-------- INFORMATION SHOWN --------
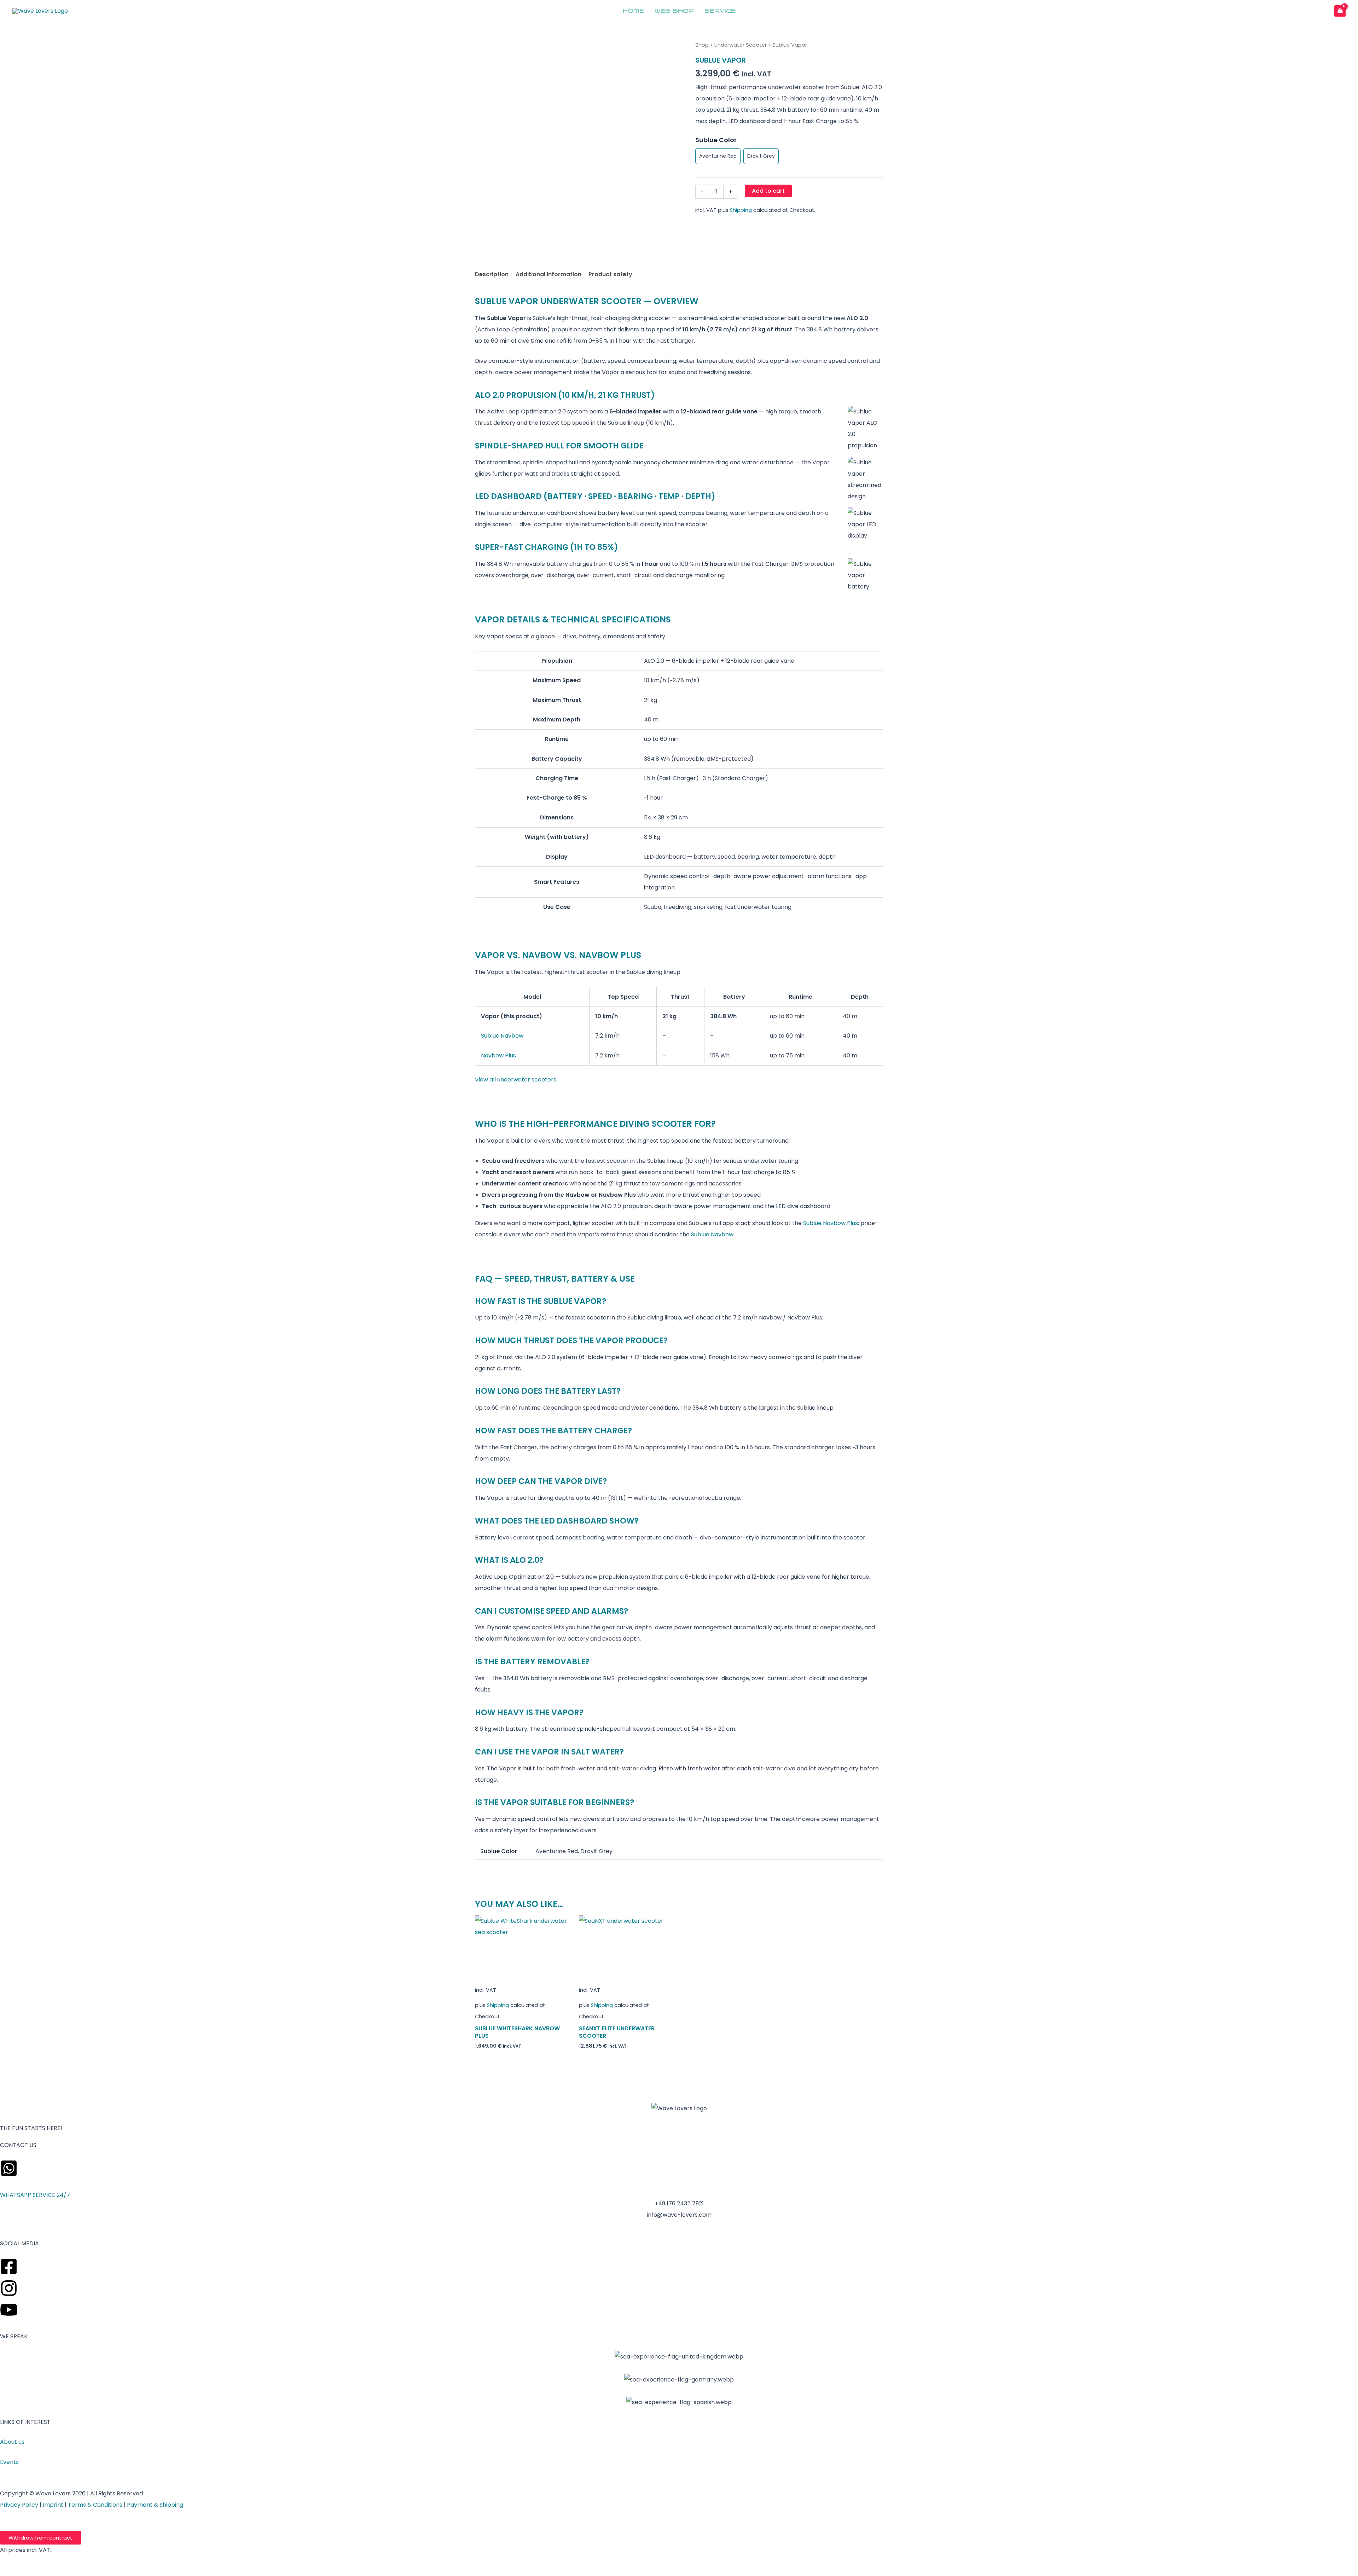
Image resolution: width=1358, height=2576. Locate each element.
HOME (633, 11)
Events (9, 2462)
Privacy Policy (19, 2505)
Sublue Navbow (502, 1036)
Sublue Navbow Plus (830, 1223)
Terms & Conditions (95, 2505)
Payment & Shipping (155, 2505)
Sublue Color (716, 139)
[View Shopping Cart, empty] (1340, 10)
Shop (702, 44)
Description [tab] (492, 274)
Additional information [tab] (548, 274)
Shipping (741, 210)
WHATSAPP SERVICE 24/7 (35, 2195)
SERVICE (720, 11)
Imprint (53, 2505)
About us (12, 2442)
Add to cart (768, 191)
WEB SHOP (674, 11)
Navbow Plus (498, 1055)
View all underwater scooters (515, 1079)
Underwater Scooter (740, 44)
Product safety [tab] (610, 274)
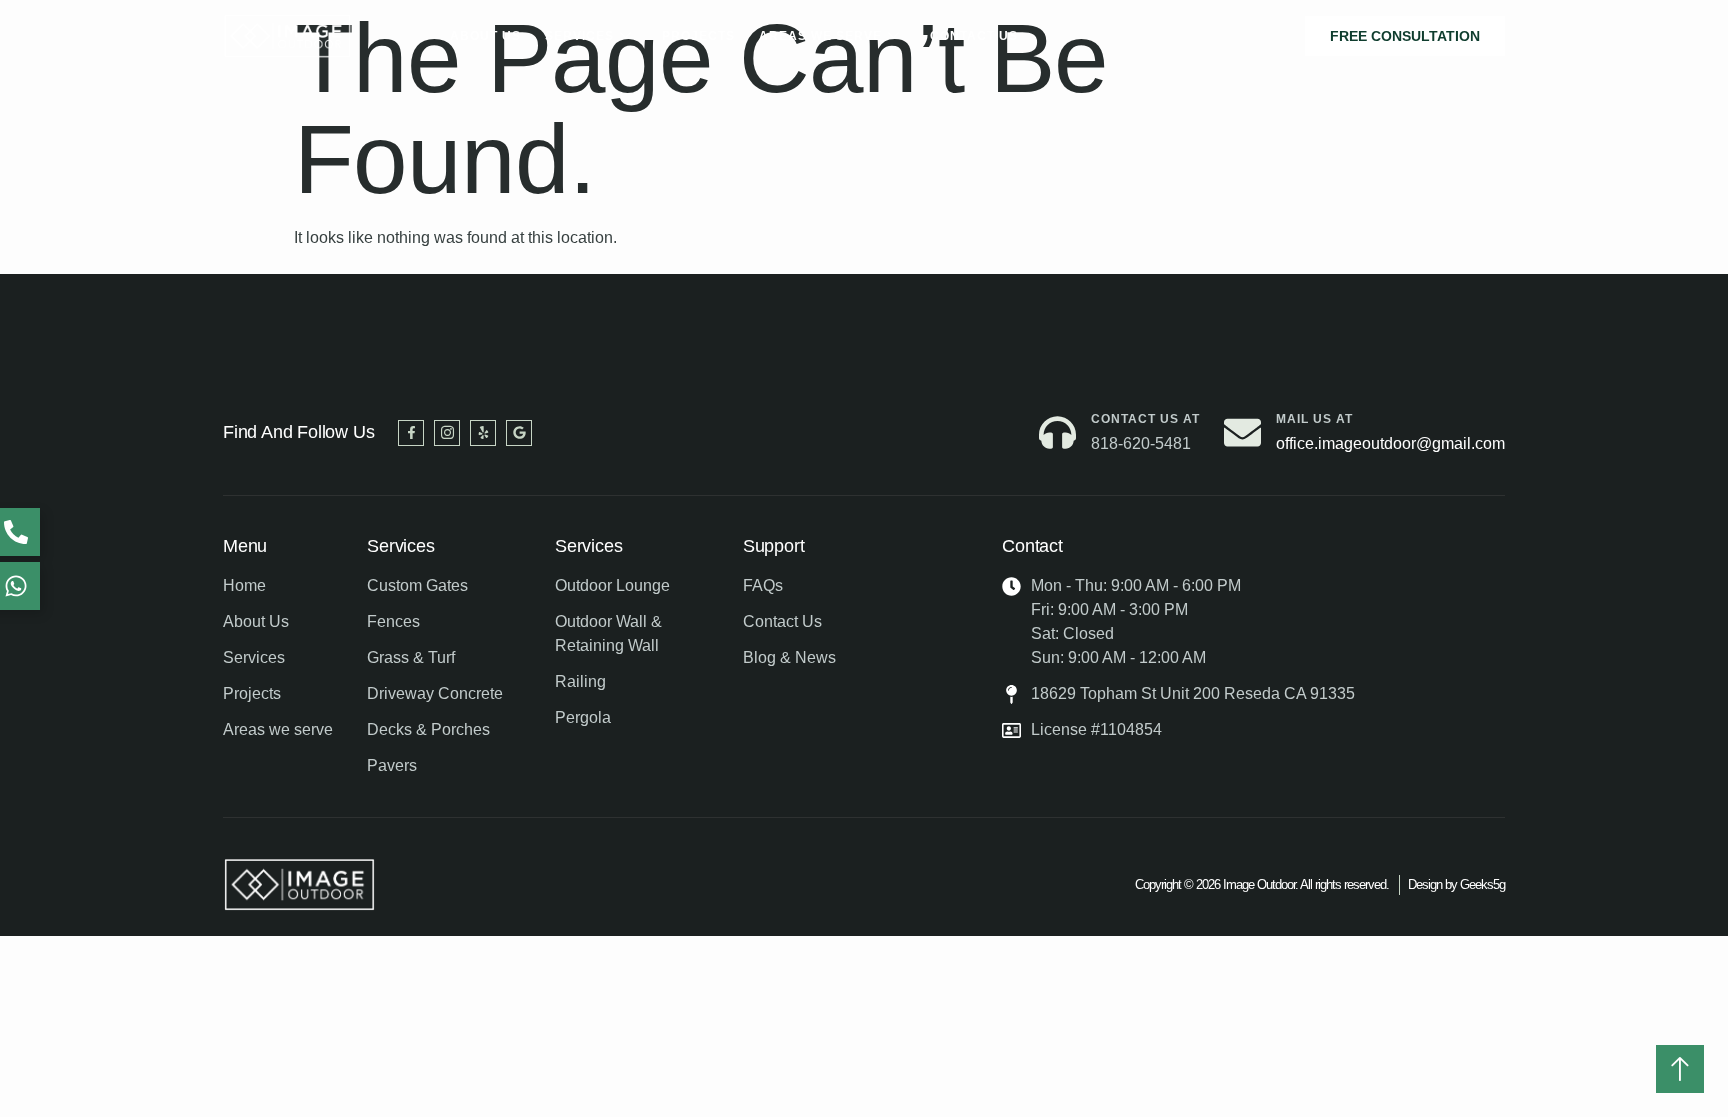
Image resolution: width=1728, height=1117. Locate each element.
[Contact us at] (1057, 432)
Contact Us (974, 36)
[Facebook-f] (411, 433)
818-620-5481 (1141, 443)
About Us (485, 36)
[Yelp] (483, 433)
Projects (698, 36)
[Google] (519, 433)
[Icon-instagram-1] (447, 433)
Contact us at (1145, 419)
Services (579, 36)
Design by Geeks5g (1456, 884)
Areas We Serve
--------
Wherever the string "each" appears in the entries above, return the line it appears on.

→ **ANSWER TO THIS PROBLEM**
Image resolution: width=1358, height=2576. Locate each element.
Image resolution: width=1728, height=1117. Locate each element.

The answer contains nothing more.